Segment Start: Data

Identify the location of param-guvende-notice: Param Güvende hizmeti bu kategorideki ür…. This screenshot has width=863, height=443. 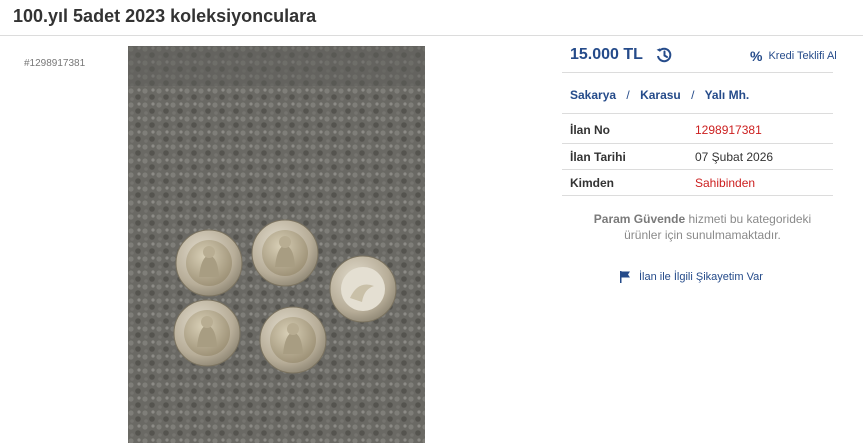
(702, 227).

Segment End: Data
Segment Start: Data

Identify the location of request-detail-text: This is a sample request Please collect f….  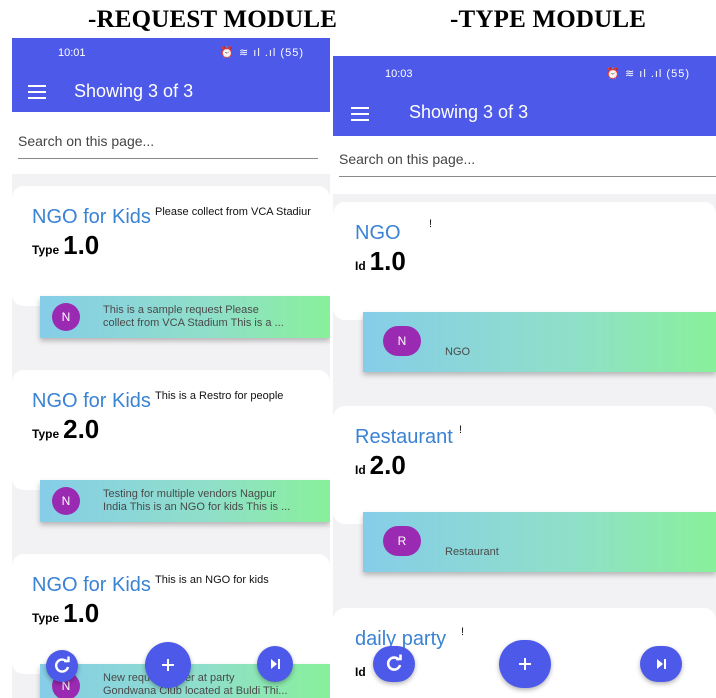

Segment End: Data
Segment Start: Data

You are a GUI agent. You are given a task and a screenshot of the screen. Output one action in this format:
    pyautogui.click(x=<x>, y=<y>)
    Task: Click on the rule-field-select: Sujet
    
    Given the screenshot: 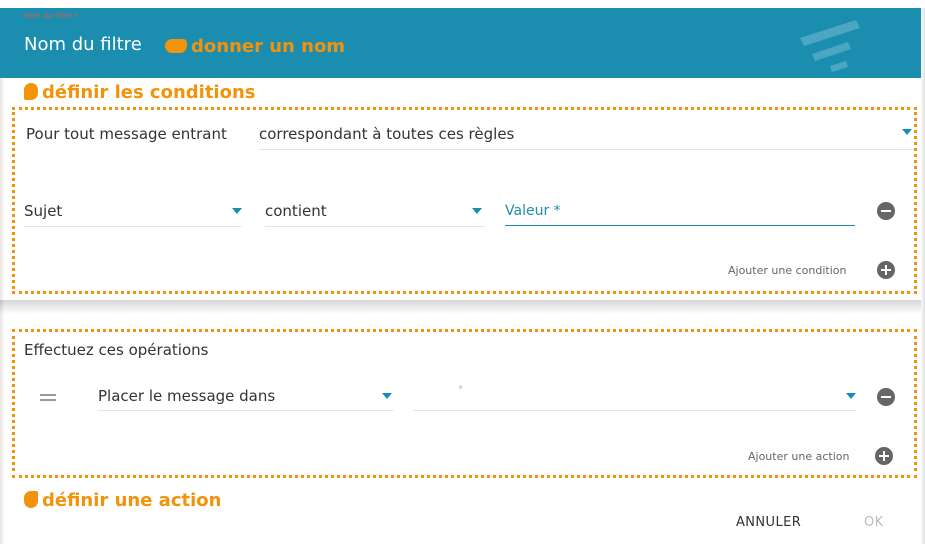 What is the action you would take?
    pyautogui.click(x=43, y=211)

Segment End: Data

*Exercise*:
Retype everything in the listing from the line containing "Identify the location of param-guvende-notice: Param" down to the line containing "(702, 227).", including both of those lines, and omit the pictures.

*Expected answer*:
Identify the location of param-guvende-notice: Param Güvende hizmeti bu kategorideki ür…. This screenshot has width=863, height=443. 
(702, 227).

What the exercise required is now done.